> [Activity]: Set down each line of the listing below exactly as it is written.
BEGIN
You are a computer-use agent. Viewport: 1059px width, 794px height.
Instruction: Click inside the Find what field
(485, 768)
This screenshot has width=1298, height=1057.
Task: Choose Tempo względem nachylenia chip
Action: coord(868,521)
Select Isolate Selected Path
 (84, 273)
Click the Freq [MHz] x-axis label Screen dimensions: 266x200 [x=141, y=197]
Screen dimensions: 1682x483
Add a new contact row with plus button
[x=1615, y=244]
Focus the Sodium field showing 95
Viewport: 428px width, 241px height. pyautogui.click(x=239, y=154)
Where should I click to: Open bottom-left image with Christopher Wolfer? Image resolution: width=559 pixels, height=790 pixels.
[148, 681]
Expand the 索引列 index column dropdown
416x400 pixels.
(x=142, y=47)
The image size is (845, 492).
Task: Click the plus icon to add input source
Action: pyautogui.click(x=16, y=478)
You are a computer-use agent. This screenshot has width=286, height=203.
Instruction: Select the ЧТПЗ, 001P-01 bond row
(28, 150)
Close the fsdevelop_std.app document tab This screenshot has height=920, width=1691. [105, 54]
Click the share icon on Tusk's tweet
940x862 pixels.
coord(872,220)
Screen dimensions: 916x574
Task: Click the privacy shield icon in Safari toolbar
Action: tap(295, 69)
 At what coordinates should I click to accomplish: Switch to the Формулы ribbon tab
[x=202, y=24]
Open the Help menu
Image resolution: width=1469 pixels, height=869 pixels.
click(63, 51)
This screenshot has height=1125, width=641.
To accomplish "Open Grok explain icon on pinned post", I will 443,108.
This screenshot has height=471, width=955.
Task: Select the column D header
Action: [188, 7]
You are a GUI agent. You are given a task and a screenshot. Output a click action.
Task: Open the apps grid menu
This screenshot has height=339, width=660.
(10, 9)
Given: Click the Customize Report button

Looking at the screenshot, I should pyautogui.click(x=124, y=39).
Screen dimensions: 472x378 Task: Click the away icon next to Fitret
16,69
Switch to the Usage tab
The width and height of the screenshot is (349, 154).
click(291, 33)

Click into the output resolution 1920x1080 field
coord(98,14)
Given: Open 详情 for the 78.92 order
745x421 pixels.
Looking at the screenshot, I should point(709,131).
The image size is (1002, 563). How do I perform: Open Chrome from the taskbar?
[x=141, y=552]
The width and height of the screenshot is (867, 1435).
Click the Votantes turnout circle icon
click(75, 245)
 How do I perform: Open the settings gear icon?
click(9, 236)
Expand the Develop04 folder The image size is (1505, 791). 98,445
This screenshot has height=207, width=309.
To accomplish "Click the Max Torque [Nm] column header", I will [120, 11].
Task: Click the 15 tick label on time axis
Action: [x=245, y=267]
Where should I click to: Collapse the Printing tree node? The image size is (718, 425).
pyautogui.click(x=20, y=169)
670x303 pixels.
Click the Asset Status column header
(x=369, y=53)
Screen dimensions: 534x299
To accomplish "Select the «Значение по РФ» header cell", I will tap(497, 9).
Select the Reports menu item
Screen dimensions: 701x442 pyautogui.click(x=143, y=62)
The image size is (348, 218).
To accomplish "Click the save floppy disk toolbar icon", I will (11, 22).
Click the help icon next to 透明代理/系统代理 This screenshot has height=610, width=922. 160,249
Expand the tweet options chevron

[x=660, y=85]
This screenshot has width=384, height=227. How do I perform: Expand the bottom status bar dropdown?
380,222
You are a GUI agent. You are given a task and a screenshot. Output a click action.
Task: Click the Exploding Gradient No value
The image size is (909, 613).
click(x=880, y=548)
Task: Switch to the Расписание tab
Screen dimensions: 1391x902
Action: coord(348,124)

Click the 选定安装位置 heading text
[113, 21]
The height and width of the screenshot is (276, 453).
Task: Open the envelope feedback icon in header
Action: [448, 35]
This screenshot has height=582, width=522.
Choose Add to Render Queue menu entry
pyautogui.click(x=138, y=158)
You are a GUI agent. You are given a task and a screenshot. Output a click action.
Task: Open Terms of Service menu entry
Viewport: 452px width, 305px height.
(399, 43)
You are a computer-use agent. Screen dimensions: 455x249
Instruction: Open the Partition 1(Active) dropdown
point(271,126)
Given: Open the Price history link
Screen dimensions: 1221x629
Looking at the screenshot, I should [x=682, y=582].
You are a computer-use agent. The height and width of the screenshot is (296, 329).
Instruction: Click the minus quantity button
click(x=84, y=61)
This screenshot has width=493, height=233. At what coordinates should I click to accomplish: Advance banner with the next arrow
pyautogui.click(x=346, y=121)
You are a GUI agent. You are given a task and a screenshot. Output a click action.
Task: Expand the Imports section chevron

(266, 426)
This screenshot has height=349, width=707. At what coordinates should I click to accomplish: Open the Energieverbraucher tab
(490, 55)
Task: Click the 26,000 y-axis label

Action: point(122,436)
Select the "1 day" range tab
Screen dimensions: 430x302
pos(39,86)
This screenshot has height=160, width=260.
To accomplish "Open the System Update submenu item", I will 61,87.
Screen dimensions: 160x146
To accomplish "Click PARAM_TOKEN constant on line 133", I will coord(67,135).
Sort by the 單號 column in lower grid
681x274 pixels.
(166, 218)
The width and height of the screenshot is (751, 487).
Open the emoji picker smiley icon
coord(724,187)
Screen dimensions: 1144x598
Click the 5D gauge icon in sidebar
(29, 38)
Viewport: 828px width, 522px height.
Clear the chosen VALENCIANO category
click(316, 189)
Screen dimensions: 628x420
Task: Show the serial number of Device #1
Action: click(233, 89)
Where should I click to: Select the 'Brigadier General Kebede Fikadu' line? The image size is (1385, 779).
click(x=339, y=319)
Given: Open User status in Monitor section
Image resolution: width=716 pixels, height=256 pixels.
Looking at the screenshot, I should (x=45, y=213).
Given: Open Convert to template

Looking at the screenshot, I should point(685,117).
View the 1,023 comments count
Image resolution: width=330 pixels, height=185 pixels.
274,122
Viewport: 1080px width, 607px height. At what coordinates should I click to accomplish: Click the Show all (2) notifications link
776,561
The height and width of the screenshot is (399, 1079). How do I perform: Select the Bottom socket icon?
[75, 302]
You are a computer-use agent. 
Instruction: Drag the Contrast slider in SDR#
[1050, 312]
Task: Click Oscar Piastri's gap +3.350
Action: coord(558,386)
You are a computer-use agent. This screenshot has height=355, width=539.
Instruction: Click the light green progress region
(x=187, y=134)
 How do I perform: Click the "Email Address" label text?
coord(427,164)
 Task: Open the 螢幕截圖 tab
END
> [Problem solution]:
You are a computer-use agent. Viewport: 1059px width, 794px height.
Instruction: Click inside the Find what field
(485, 768)
This screenshot has width=1298, height=1057.
Task: Choose Tempo względem nachylenia chip
Action: coord(868,521)
Select Isolate Selected Path
 (84, 273)
Click the Freq [MHz] x-axis label Screen dimensions: 266x200 [x=141, y=197]
Screen dimensions: 1682x483
Add a new contact row with plus button
[x=1615, y=244]
Focus the Sodium field showing 95
Viewport: 428px width, 241px height. pyautogui.click(x=239, y=154)
Where should I click to: Open bottom-left image with Christopher Wolfer? Image resolution: width=559 pixels, height=790 pixels.
[148, 681]
Expand the 索引列 index column dropdown
416x400 pixels.
(x=142, y=47)
The image size is (845, 492).
Task: Click the plus icon to add input source
Action: pyautogui.click(x=16, y=478)
You are a computer-use agent. This screenshot has width=286, height=203.
Instruction: Select the ЧТПЗ, 001P-01 bond row
(28, 150)
Close the fsdevelop_std.app document tab This screenshot has height=920, width=1691. [105, 54]
Click the share icon on Tusk's tweet
940x862 pixels.
coord(872,220)
Screen dimensions: 916x574
Task: Click the privacy shield icon in Safari toolbar
Action: tap(295, 69)
 At what coordinates should I click to accomplish: Switch to the Формулы ribbon tab
[x=202, y=24]
Open the Help menu
Image resolution: width=1469 pixels, height=869 pixels.
click(63, 51)
This screenshot has height=1125, width=641.
To accomplish "Open Grok explain icon on pinned post", I will 443,108.
This screenshot has height=471, width=955.
Task: Select the column D header
Action: [188, 7]
You are a GUI agent. You are given a task and a screenshot. Output a click action.
Task: Open the apps grid menu
This screenshot has height=339, width=660.
(10, 9)
Given: Click the Customize Report button

Looking at the screenshot, I should pyautogui.click(x=124, y=39).
Screen dimensions: 472x378 Task: Click the away icon next to Fitret
16,69
Switch to the Usage tab
The width and height of the screenshot is (349, 154).
click(291, 33)

Click into the output resolution 1920x1080 field
coord(98,14)
Given: Open 详情 for the 78.92 order
745x421 pixels.
Looking at the screenshot, I should point(709,131).
The image size is (1002, 563). How do I perform: Open Chrome from the taskbar?
[x=141, y=552]
The width and height of the screenshot is (867, 1435).
Click the Votantes turnout circle icon
click(75, 245)
 How do I perform: Open the settings gear icon?
click(9, 236)
Expand the Develop04 folder The image size is (1505, 791). 98,445
This screenshot has height=207, width=309.
To accomplish "Click the Max Torque [Nm] column header", I will [120, 11].
Task: Click the 15 tick label on time axis
Action: [x=245, y=267]
Where should I click to: Collapse the Printing tree node? The image size is (718, 425).
pyautogui.click(x=20, y=169)
670x303 pixels.
Click the Asset Status column header
(x=369, y=53)
Screen dimensions: 534x299
To accomplish "Select the «Значение по РФ» header cell", I will tap(497, 9).
Select the Reports menu item
Screen dimensions: 701x442 pyautogui.click(x=143, y=62)
The image size is (348, 218).
To accomplish "Click the save floppy disk toolbar icon", I will (11, 22).
Click the help icon next to 透明代理/系统代理 This screenshot has height=610, width=922. 160,249
Expand the tweet options chevron

[x=660, y=85]
This screenshot has width=384, height=227. How do I perform: Expand the bottom status bar dropdown?
380,222
You are a GUI agent. You are given a task and a screenshot. Output a click action.
Task: Click the Exploding Gradient No value
The image size is (909, 613).
click(x=880, y=548)
Task: Switch to the Расписание tab
Screen dimensions: 1391x902
Action: coord(348,124)

Click the 选定安装位置 heading text
[113, 21]
The height and width of the screenshot is (276, 453).
Task: Open the envelope feedback icon in header
Action: [448, 35]
This screenshot has height=582, width=522.
Choose Add to Render Queue menu entry
pyautogui.click(x=138, y=158)
You are a GUI agent. You are given a task and a screenshot. Output a click action.
Task: Open Terms of Service menu entry
Viewport: 452px width, 305px height.
(399, 43)
You are a computer-use agent. Screen dimensions: 455x249
Instruction: Open the Partition 1(Active) dropdown
point(271,126)
Given: Open the Price history link
Screen dimensions: 1221x629
Looking at the screenshot, I should [x=682, y=582].
You are a computer-use agent. The height and width of the screenshot is (296, 329).
Instruction: Click the minus quantity button
click(x=84, y=61)
This screenshot has width=493, height=233. At what coordinates should I click to accomplish: Advance banner with the next arrow
pyautogui.click(x=346, y=121)
You are a GUI agent. You are given a task and a screenshot. Output a click action.
Task: Expand the Imports section chevron

(266, 426)
This screenshot has height=349, width=707. At what coordinates should I click to accomplish: Open the Energieverbraucher tab
(490, 55)
Task: Click the 26,000 y-axis label

Action: point(122,436)
Select the "1 day" range tab
Screen dimensions: 430x302
pos(39,86)
This screenshot has height=160, width=260.
To accomplish "Open the System Update submenu item", I will 61,87.
Screen dimensions: 160x146
To accomplish "Click PARAM_TOKEN constant on line 133", I will coord(67,135).
Sort by the 單號 column in lower grid
681x274 pixels.
(166, 218)
The width and height of the screenshot is (751, 487).
Open the emoji picker smiley icon
coord(724,187)
Screen dimensions: 1144x598
Click the 5D gauge icon in sidebar
(29, 38)
Viewport: 828px width, 522px height.
Clear the chosen VALENCIANO category
click(316, 189)
Screen dimensions: 628x420
Task: Show the serial number of Device #1
Action: click(233, 89)
Where should I click to: Select the 'Brigadier General Kebede Fikadu' line? The image size is (1385, 779).
click(x=339, y=319)
Given: Open User status in Monitor section
Image resolution: width=716 pixels, height=256 pixels.
Looking at the screenshot, I should (x=45, y=213).
Given: Open Convert to template

Looking at the screenshot, I should point(685,117).
View the 1,023 comments count
Image resolution: width=330 pixels, height=185 pixels.
274,122
Viewport: 1080px width, 607px height. At what coordinates should I click to accomplish: Click the Show all (2) notifications link
776,561
The height and width of the screenshot is (399, 1079). How do I perform: Select the Bottom socket icon?
[75, 302]
You are a computer-use agent. 
Instruction: Drag the Contrast slider in SDR#
[1050, 312]
Task: Click Oscar Piastri's gap +3.350
Action: coord(558,386)
You are a computer-use agent. This screenshot has height=355, width=539.
Instruction: Click the light green progress region
(x=187, y=134)
 How do I perform: Click the "Email Address" label text?
coord(427,164)
 Task: Open the 螢幕截圖 tab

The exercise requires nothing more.